Exposure risk to airborne contagion is dependent on emission source strength and exposure limits. Thus, human exposure risk assessment requires proper quantification of the critical components: source strength, environmental parameters and target concentrations. Nonetheless, determining the virulence of infectious agents remain herculean task. As a result, existing studies are highly prescriptive-based due to lack of reliable target concentrations for many airborne contagions. Consequentially, the conventional approach is to use surrogates in the form of tracer gas, smoke, non-biological particles, and benign microbes. Although these surrogates can give a general idea on risk characterisation of different intervention and conditions, they are limited in that little semblance exists between the surrogates and the biological agents.
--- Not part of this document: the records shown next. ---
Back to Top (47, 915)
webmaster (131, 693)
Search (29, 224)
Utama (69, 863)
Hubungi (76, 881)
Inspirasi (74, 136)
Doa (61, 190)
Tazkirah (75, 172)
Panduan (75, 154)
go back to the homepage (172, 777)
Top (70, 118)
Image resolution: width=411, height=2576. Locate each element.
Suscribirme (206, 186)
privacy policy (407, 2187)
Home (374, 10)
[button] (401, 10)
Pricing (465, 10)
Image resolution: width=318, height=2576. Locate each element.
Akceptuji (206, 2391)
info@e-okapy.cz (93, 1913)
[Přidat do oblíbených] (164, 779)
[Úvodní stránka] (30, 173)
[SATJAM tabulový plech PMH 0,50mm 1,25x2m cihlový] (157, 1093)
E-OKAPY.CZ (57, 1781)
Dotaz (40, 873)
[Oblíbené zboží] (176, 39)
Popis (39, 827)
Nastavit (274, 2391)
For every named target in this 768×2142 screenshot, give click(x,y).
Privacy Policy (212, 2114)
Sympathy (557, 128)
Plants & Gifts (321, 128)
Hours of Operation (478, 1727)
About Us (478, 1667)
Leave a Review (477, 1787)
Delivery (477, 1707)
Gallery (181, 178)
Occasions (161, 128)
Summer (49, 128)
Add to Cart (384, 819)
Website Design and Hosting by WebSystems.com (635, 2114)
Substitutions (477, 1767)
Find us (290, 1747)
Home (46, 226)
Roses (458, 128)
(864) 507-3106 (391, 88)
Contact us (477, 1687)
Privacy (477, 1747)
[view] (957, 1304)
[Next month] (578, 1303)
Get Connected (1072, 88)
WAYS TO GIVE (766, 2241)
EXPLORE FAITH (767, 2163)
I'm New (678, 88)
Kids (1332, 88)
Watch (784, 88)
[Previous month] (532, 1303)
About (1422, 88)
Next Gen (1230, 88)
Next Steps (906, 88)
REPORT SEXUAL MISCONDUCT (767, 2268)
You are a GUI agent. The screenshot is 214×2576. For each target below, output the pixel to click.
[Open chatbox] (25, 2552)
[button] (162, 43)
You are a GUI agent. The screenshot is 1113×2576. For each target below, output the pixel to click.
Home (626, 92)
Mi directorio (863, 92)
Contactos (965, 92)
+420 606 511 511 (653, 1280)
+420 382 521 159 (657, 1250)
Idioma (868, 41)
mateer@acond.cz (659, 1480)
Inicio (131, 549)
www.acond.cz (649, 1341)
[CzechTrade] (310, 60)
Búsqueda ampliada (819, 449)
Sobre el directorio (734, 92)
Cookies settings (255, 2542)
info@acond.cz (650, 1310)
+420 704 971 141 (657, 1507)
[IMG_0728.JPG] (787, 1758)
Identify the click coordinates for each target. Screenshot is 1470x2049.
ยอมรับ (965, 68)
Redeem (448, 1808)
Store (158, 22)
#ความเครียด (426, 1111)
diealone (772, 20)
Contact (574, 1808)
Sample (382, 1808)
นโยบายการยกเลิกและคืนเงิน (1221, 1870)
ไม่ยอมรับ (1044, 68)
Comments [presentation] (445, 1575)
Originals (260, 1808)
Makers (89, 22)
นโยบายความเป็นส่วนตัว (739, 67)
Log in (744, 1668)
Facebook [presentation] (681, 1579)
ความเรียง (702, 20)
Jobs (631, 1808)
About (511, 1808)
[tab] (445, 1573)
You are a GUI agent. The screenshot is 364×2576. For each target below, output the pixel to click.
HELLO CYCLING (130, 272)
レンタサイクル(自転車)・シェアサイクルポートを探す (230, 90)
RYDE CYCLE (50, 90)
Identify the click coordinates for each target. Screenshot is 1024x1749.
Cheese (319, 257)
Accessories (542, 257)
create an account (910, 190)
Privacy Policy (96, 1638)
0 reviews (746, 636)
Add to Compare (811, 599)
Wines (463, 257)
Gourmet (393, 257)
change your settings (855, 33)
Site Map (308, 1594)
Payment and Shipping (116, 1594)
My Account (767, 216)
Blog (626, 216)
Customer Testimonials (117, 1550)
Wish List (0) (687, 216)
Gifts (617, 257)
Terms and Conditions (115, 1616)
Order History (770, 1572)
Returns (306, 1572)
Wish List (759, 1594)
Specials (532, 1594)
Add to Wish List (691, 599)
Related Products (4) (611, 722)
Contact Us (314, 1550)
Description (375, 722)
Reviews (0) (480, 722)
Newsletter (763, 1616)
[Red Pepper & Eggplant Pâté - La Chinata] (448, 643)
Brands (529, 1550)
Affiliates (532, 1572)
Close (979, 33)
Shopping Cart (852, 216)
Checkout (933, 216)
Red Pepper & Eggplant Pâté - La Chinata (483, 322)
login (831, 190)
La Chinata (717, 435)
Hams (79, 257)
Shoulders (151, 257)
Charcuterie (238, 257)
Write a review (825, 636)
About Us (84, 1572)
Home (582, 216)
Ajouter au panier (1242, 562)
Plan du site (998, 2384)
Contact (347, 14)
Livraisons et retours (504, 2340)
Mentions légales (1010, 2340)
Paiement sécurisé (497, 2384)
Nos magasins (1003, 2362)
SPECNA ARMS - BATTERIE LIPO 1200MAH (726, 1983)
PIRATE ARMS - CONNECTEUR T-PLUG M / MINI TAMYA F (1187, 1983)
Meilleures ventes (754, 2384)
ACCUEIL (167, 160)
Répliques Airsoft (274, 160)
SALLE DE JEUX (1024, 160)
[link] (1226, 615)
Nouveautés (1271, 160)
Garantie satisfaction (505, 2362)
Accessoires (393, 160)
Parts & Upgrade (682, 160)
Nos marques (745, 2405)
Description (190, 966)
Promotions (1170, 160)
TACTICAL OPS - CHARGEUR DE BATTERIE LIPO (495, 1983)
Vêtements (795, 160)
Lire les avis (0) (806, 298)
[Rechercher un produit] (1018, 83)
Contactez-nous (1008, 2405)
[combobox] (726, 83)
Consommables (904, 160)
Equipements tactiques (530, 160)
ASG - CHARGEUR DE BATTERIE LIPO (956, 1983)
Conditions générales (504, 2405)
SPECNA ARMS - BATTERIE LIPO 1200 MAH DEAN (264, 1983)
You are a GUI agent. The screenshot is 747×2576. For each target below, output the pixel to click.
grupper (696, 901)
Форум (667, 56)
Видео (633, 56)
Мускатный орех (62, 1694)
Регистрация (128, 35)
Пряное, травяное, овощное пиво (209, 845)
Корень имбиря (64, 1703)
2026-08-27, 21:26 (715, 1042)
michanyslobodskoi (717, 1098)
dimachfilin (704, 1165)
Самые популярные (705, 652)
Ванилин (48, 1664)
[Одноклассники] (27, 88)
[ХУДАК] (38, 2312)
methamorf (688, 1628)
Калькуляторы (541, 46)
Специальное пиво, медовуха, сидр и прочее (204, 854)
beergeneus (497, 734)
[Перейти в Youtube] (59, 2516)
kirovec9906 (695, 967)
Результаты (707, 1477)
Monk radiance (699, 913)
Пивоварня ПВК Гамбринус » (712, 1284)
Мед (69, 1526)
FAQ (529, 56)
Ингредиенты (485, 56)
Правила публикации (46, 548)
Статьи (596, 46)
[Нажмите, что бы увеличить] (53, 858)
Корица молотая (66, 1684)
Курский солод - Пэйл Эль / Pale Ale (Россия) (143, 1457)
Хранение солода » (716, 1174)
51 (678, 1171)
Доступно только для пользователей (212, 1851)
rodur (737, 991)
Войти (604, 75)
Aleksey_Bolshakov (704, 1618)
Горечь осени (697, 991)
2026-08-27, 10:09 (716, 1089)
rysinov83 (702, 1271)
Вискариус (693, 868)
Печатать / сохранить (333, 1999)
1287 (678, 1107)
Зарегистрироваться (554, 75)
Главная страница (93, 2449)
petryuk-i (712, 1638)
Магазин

This study bridges the gap by employing the benchmark dose (BMD) approach to develop quanta infective concentration (QiC) and reference concentration (RfC) for airborne contagion. The method is applied to natural person-to-person influenza epidemiology cases. At benchmark references of 63.2% and 10%, the QiC and RfC were computed as 68.6 pfu/m3 and 0.0796 pfu/m3 respectively. Applying QiC as emission source strength and RfC as target concentration, the study investigated the performance of air hygiene system in a bay-designed multibed patient ward mockup. Series of experiments were conducted using Taguchi Robust design methods. Findings from the study revealed that the air hygiene system design based on ASHRAE S170 baseline appears incapable of maintaining the air hygiene levels at the RfC. Results also indicate that outdoor air change rate and respiratory personal protective equipment (PPE) has significant effects on exposure than any other factors. However, while the outdoor air change rate has the highest influence on the exposure concentration, respiratory PPE affects the system robustness most. The study shows that it is possible to maintain exposure to airborne contagion in a patient ward at a reference concentration with adequate consideration for noise factors under effective air hygiene system conditions.

The results of capability analysis suggest that off-target conditions may lead to higher exposure and/or infection risk on one hand and resource (energy consumption, environmental impacts, etc.) inefficiency on the other. Also, the findings indicate that if we go with the notion of selecting design parameters that provide the least exposure concentration, without considering the variability in the exposure, a preferred choice may lead to "incapable air hygiene process". Such preference indicates that over 50 per cent non-conformance exposure would exist in the patient ward as against less than one per cent under the robust air hygiene system. These findings suggest the need for caution in the healthcare facility performance assessment techniques, which consider only process position (mean exposure concentration) and neglecting the process dispersion (variance) effects. Further, the study found that in terms of robustness, stratum air distribution system outperforms the mixing system. With an increment of over nine decibels in robustness, stratum air distribution has the potential to improve indoor air quality and/or reduce the cost of air quality by up to 150 per cent over the conventional system. Additionally, the combination of robust design method with capability analysis serves as a potential alternative to multi-objective optimisation of air quality and cost/energy metrics. The presented hybrid approach involves one objective of on-target exposure concentration, and thus remains a promising option to improve air quality and cost efficiency. A better understanding of the ideal function of air hygiene systems is needed to maximise the benefits. It is hoped that this study will motivate some further insights into the building system’s design in general and air hygiene system in particular for preventing exposure risk to airborne contagion in hospital environments.